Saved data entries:
================
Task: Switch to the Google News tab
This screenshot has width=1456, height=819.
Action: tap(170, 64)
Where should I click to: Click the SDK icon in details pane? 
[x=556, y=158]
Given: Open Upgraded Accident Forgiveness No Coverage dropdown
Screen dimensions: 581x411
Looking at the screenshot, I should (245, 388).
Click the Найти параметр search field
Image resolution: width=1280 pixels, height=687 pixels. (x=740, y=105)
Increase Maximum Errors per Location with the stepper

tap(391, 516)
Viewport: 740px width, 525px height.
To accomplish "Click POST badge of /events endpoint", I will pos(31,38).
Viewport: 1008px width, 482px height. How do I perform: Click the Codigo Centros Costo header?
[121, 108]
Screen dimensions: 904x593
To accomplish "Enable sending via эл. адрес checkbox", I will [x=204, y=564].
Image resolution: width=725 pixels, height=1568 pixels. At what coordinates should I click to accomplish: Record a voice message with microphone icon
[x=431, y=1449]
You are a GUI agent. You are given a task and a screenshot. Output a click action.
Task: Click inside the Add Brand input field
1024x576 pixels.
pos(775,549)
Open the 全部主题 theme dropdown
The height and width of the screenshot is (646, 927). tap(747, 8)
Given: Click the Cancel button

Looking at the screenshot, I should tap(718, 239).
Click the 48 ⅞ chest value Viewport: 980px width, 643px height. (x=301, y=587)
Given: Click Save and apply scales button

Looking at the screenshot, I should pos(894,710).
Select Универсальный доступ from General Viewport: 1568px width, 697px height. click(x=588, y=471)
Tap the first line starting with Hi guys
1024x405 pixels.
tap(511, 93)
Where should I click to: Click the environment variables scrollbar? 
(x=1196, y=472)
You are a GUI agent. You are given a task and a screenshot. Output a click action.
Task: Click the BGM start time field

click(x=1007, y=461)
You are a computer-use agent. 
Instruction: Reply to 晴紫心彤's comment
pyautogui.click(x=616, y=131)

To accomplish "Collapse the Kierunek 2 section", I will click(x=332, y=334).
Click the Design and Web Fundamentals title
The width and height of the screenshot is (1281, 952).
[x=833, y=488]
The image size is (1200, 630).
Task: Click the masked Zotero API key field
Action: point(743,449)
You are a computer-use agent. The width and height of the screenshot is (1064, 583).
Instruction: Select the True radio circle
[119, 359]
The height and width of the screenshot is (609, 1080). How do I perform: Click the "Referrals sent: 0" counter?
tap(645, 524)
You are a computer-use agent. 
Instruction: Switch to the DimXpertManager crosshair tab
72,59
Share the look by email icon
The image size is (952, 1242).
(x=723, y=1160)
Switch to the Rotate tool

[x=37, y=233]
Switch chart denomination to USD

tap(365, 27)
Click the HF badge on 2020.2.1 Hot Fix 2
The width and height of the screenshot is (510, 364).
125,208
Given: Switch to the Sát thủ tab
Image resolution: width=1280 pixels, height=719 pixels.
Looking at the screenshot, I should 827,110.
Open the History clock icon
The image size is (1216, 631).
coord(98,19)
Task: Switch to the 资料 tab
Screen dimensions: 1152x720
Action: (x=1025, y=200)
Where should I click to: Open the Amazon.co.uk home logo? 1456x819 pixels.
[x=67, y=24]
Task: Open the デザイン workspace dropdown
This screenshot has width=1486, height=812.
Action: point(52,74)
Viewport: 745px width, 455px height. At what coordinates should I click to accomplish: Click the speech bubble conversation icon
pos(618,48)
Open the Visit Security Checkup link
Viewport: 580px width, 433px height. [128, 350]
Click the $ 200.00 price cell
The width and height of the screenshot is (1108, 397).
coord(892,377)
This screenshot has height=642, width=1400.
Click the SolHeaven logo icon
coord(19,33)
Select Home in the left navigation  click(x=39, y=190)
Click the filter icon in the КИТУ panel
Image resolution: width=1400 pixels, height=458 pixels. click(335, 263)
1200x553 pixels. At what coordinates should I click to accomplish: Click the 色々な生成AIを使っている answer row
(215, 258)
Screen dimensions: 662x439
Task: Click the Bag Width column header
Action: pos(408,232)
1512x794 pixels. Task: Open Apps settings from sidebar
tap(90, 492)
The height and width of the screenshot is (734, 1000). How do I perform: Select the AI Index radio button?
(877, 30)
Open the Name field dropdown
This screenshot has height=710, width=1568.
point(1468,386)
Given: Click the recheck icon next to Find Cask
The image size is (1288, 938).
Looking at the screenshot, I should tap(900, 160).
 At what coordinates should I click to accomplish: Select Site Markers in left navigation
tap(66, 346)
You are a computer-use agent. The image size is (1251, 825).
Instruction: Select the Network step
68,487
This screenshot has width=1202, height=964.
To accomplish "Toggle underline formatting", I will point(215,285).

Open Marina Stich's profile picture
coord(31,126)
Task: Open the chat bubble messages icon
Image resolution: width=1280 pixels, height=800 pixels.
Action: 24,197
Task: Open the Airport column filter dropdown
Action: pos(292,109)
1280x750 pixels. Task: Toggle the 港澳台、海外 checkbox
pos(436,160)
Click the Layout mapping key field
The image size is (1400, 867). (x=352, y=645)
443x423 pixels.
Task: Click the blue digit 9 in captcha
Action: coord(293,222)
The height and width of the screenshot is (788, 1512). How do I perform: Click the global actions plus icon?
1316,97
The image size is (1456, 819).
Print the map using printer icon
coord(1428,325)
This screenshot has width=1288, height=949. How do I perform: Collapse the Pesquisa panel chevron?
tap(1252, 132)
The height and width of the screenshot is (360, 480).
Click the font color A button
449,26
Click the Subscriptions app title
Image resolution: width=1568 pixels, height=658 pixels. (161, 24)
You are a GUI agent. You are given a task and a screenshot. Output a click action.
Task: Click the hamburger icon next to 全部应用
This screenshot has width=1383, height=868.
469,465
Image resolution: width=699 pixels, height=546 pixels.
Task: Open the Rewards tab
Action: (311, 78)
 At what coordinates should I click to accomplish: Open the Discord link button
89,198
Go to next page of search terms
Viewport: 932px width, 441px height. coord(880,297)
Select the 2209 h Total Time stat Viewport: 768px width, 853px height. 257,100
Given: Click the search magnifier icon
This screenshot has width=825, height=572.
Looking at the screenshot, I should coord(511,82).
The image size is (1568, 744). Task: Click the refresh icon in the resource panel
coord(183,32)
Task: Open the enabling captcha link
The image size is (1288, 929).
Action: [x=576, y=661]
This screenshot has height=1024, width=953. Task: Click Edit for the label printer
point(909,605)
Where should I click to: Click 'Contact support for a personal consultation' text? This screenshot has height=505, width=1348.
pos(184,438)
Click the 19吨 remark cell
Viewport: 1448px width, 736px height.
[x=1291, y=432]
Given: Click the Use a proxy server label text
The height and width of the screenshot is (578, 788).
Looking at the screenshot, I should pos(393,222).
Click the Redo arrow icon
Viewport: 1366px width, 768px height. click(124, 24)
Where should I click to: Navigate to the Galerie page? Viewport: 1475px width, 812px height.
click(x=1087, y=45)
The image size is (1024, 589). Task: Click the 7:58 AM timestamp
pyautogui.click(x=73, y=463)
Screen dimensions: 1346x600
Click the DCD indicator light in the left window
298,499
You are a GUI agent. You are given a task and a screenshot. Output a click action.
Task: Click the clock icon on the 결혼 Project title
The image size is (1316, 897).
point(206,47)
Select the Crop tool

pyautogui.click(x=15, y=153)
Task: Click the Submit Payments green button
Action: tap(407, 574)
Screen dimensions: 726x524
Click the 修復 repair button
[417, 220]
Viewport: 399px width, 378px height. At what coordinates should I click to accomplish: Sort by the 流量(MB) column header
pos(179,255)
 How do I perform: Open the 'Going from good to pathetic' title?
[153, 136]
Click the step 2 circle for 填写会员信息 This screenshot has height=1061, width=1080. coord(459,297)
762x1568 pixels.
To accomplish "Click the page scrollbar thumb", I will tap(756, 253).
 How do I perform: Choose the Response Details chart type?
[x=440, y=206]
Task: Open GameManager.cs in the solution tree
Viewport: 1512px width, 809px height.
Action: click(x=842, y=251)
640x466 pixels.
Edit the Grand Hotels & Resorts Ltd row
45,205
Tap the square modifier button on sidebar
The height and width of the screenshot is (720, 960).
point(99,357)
================
- **EXERCISE REQUIREMENTS**: Repeat exactly the lines from the one containing "Click the 修復 repair button" to the end of the records.

- **EXPECTED OUTPUT**:
Click the 修復 repair button
[417, 220]
Viewport: 399px width, 378px height. At what coordinates should I click to accomplish: Sort by the 流量(MB) column header
pos(179,255)
 How do I perform: Open the 'Going from good to pathetic' title?
[153, 136]
Click the step 2 circle for 填写会员信息 This screenshot has height=1061, width=1080. coord(459,297)
762x1568 pixels.
To accomplish "Click the page scrollbar thumb", I will tap(756, 253).
 How do I perform: Choose the Response Details chart type?
[x=440, y=206]
Task: Open GameManager.cs in the solution tree
Viewport: 1512px width, 809px height.
Action: click(x=842, y=251)
640x466 pixels.
Edit the Grand Hotels & Resorts Ltd row
45,205
Tap the square modifier button on sidebar
The height and width of the screenshot is (720, 960).
point(99,357)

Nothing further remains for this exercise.